### 本文
###
ニュースリリース

2018/12/15

【全国医師連盟 理事会 緊急声明】医療安全を脅かし、勤務医の過労死基準超の長時間労働容認に断固として反対する(再掲)

一般社団法人 全国医師連盟 理事会 緊急声明(再掲) 医療安全を脅かし、勤務医の過労死基準超の長時間労働容認に断固として反対する 過労死基準を超えた長時間労働では、医療安全を守れない 平成30年12月15日

1 厚生労働省が過労死基準超の勤務医の長時間労働を容認することに、断固として反対する。

2. 地域医療の維持と長時間労働改善を両立させる唯一の抜本的方法は、急性期病院の集約化によ

  る一病院当たりの医師数増加を基盤とした交代制勤務の導入である。

3 宿直許可基準を現状より緩和し、さらなる過労死、労働災害を発生させてはならない。

4 医療安全を脅かしている夜間勤務明けの連続勤務を防止するため、連続可能な労働時間を26

  時間以下にすべきである。

5 厚生労働省、日本医師会、各病院団体は医療提供体制維持が不可能である現状を放置してきた

  ことを率直に詫び、医療の持続、安全性確保のため、急性期病院の集約化、再編が必要である

  ことを国民に説明し、そのロードマップを明示すべきである。

 医療提供体制の持続、医療安全の向上のためには、急性期病院の集約化による勤務医の労務環境改善が必然であることを、私たち全国医師連盟は繰り返し述べてきました。

 現在、厚労省で「医師の働き方改革に関する検討会(以下、検討会)」が開催されていますが、2024年4月から勤務医に適用する残業時間の上限規制を、他の労働者より長時間で、過労死認定され得る「年960時間」に結論づける厚生労働省の意向が報道されました。12月5日の検討会資料によると、現在、約1割の勤務医が年間1920時間を超える時間外労働に就いています。検討会では長時間労働対策として、医師不足地域や医師不足診療科の医師に対して、他の医師よりさらに長時間で過労死認定基準をはるかに逸脱する1000時間超の時間外勤務を容認し、その代わりに勤務間インターバルの確保を義務付けることを検討しています。

 しかし、これは愚策とも言える弥縫策にすぎず、勤務医の長時間労働の改善に向けての良策とは言えません。医師不足地域や医師不足診療科が認定されれば、その地域、その診療科を選択する医師がさらに減り、医師の偏在をよりいっそう助長することが容易に想像できます。

 報道では取り上げられていませんが、勤務医の安全だけでなく、医療安全を大きく損なっている原因が、日勤→夜勤→日勤と続く32〜36時間連続長時間勤務です。徹夜明け手術などの危険な状態を解消するためには、勤務間インターバルを設定するだけでは不十分で、連続勤務可能な時間を26時間以下に設定することが必要です。現在医師不足対策とされているタスク・シフトは有用ですが、他職種に代替不可能な医師業務が宿直・夜間診療です。今回の検討会の議論の中で、連続勤務時間の制限と宿直許可の基準が、勤務医の働き方改革の行方を大きく左右する試金石になります。
###
### 取り組む内容
**a)** 緊急声明について、次の問いに答えてください。
(i) 連続可能な労働時間は何時間以下にすべきだとされていますか。
(ii) 12月5日の検討会資料によると、年間1920時間を超える時間外労働に就いている勤務医はどのくらいの割合ですか。
(iii) 勤務医への残業時間の上限規制は、いつから適用されるとされていますか。
**b)** 緊急声明のうち、「ことを国民に説明し、そのロードマップを明示すべきである。」から下へ「付けることを検討しています。」までの部分を、一字も変えずにそのまま返してください。

(データソースからの記録)
###
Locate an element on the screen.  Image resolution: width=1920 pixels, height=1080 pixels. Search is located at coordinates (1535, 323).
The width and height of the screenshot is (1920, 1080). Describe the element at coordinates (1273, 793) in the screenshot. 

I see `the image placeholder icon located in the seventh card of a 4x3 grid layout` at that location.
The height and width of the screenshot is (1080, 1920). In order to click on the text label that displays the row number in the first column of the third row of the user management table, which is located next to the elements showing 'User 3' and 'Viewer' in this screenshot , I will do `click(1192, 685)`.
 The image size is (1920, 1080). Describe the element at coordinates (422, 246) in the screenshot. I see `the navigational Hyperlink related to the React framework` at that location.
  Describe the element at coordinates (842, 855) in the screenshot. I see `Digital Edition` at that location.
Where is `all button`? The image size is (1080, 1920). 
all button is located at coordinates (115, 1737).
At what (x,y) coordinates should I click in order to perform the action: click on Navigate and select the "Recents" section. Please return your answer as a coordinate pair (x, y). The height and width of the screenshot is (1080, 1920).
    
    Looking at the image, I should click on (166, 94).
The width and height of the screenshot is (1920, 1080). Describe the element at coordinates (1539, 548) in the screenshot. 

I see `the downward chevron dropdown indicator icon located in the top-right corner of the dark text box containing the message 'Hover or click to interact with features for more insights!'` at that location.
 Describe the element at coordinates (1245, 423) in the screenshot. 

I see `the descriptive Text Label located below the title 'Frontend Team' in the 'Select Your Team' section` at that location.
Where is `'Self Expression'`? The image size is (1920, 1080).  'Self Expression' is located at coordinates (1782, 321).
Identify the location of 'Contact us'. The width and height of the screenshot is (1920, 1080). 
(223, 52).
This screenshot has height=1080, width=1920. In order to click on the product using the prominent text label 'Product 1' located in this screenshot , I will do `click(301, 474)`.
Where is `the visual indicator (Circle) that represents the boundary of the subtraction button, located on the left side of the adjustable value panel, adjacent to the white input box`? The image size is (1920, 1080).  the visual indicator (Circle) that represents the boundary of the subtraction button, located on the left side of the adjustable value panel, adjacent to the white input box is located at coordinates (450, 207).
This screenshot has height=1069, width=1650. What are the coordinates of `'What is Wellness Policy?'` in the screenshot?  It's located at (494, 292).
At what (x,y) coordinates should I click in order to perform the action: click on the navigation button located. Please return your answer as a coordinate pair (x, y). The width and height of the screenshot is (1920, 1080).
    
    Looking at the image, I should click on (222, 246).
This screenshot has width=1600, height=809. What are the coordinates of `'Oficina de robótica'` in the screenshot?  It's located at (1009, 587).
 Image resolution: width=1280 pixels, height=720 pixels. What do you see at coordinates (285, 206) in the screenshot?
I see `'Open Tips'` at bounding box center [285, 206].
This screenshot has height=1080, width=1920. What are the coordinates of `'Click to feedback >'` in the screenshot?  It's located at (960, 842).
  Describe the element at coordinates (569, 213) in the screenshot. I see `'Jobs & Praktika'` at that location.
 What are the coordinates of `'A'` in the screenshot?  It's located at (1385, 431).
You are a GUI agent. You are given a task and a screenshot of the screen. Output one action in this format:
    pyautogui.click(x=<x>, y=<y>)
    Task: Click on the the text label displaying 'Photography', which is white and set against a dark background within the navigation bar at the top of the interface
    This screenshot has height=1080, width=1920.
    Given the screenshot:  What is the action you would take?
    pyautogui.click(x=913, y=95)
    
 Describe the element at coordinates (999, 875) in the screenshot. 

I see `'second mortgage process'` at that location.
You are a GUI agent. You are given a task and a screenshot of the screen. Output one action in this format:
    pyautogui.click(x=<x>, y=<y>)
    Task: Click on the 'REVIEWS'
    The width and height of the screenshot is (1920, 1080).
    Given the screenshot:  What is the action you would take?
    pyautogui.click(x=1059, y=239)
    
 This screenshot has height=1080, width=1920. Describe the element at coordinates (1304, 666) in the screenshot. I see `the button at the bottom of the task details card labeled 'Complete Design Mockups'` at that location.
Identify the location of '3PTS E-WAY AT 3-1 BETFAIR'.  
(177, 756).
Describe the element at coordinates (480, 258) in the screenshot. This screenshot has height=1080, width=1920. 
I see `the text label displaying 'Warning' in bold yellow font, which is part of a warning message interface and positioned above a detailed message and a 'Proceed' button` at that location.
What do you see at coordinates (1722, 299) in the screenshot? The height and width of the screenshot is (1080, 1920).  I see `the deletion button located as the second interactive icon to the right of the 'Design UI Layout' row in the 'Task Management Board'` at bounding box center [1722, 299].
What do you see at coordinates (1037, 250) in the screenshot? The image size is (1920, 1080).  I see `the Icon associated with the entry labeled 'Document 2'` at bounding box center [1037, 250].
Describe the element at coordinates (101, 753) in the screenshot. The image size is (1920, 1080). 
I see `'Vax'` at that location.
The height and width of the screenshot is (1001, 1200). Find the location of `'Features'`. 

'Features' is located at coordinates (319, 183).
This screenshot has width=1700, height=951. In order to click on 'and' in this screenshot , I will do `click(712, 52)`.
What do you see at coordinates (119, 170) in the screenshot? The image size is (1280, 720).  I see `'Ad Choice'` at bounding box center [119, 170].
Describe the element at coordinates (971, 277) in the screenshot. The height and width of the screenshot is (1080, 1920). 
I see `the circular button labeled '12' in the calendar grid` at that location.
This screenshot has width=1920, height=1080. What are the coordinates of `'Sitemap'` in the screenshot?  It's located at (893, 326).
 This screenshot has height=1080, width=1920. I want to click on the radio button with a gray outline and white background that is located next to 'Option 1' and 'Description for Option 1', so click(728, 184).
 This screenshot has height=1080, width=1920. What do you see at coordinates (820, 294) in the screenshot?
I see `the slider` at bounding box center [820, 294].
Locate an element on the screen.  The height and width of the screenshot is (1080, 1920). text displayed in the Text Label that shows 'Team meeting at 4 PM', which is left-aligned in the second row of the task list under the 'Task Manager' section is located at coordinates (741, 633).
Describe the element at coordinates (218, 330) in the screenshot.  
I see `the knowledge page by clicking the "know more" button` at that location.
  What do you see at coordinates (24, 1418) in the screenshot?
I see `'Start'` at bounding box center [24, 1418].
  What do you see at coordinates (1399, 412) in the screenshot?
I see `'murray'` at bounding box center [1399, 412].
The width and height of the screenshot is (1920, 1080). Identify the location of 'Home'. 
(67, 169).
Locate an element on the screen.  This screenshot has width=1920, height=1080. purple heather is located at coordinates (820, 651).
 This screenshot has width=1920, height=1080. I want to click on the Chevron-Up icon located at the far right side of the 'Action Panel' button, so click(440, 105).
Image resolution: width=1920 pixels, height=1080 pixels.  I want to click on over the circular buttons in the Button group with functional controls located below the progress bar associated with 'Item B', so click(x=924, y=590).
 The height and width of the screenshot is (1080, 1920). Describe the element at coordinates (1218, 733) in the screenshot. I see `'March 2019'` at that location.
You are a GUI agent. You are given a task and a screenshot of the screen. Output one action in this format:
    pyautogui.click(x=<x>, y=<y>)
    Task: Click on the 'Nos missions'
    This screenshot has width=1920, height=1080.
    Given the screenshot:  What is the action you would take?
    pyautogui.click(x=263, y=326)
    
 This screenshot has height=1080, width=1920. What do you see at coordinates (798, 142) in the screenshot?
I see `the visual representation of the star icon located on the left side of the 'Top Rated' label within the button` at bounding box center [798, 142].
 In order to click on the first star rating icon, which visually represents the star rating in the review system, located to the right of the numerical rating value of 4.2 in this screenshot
###
### 解答例
**a)**
(i) 26時間以下です。
(ii) 約1割です。
(iii) 2024年4月からです。

**b)**
ことを国民に説明し、そのロードマップを明示すべきである。

 医療提供体制の持続、医療安全の向上のためには、急性期病院の集約化による勤務医の労務環境改善が必然であることを、私たち全国医師連盟は繰り返し述べてきました。

 現在、厚労省で「医師の働き方改革に関する検討会(以下、検討会)」が開催されていますが、2024年4月から勤務医に適用する残業時間の上限規制を、他の労働者より長時間で、過労死認定され得る「年960時間」に結論づける厚生労働省の意向が報道されました。12月5日の検討会資料によると、現在、約1割の勤務医が年間1920時間を超える時間外労働に就いています。検討会では長時間労働対策として、医師不足地域や医師不足診療科の医師に対して、他の医師よりさらに長時間で過労死認定基準をはるかに逸脱する1000時間超の時間外勤務を容認し、その代わりに勤務間インターバルの確保を義務付けることを検討しています。